I have 3 dataframes with the same dimensions. I want to create a dataframe with min value from each element in 3 dataframes. Is there a more efficient way than running loop on cloumn and then row going through each element one by one?

Dataframe X
| Column A | Column B |
| -------- | -------- |
| Cell X1   | Cell X2   |
| Cell X3   | Cell X4   |

Dataframe Y
| Column A | Column B |
| -------- | -------- |
| Cell Y1   | Cell Y2   |
| Cell Y3   | Cell Y4   |

Dataframe Z
| Column A | Column B |
| -------- | -------- |
| Cell Z1   | Cell Z2   |
| Cell Z3   | Cell Z4   |
Dataframe Target Output
| Column A | Column B |
| -------- | -------- |
| Min (Cell X1,Y1,Z1)   | Min (Cell X2,Y2,Z2)    |
| Min (Cell X3,Y3,Z3)   | Min (Cell X4,Y4,Z4)   |

Thank you!

I tried simple loop for each column and then each row for (c in 1:3){ for (r in 1:2){ ........ } }

CodePudding user response:

You can use the pmin() function from the base R package to get the minimum value of each row across three dataframes.

For example:

df_target = data.frame(c1 = pmin(X$ColumnA, Y$ColumnA, Z$ColumnA), 
                       c2 = pmin(X$ColumnB, Y$ColumnB, Z$ColumnB))

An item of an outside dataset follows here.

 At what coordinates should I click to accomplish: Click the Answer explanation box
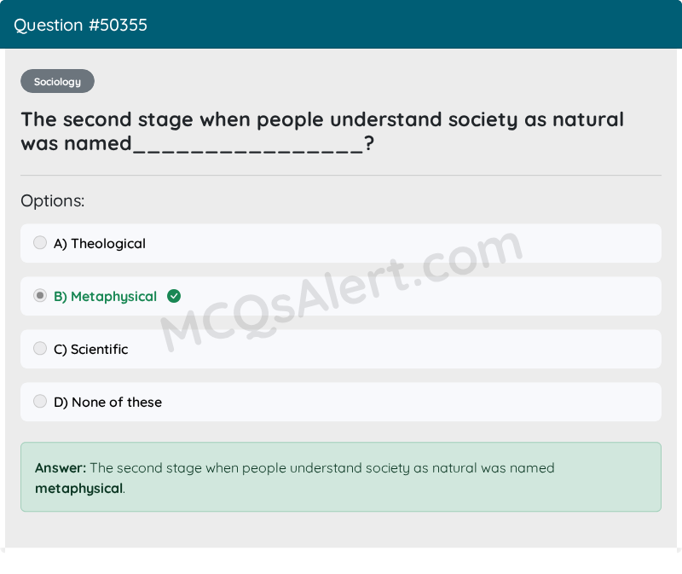(341, 478)
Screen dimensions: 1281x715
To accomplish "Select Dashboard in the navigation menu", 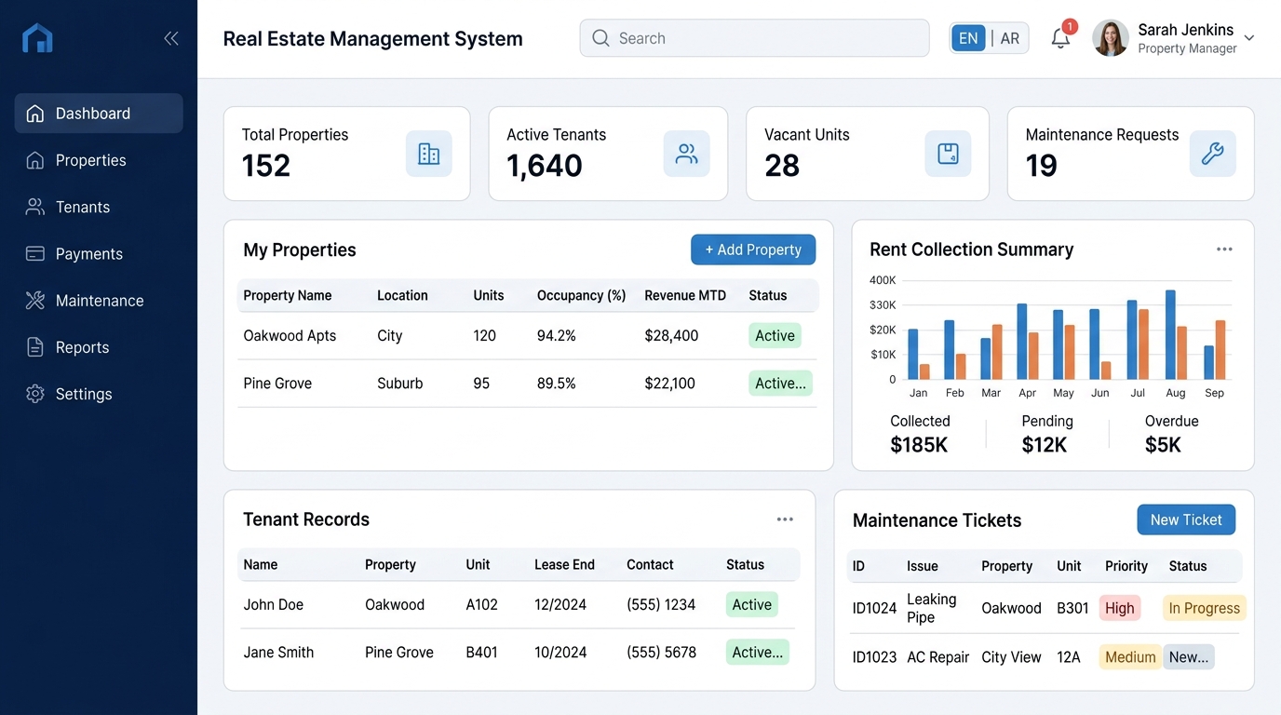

Or you can use the apply() function to apply the pmin() function to each row of the dataframes:

df_target = data.frame(apply(cbind(X$ColumnA, Y$ColumnA, Z$ColumnA), 1, pmin), 
                       apply(cbind(X$ColumnB, Y$ColumnB, Z$ColumnB), 1, pmin))

CodePudding user response:

You could loop over the columns and use pmin:

as.data.frame(lapply(1:ncol(X), \(i) pmin(X[[i]], Y[[i]], Z[[i]])))

If you need to generalize to more data frames, I would put them in a list and use do.call with the pmin.

(Answer is untested as no sample data is provided.)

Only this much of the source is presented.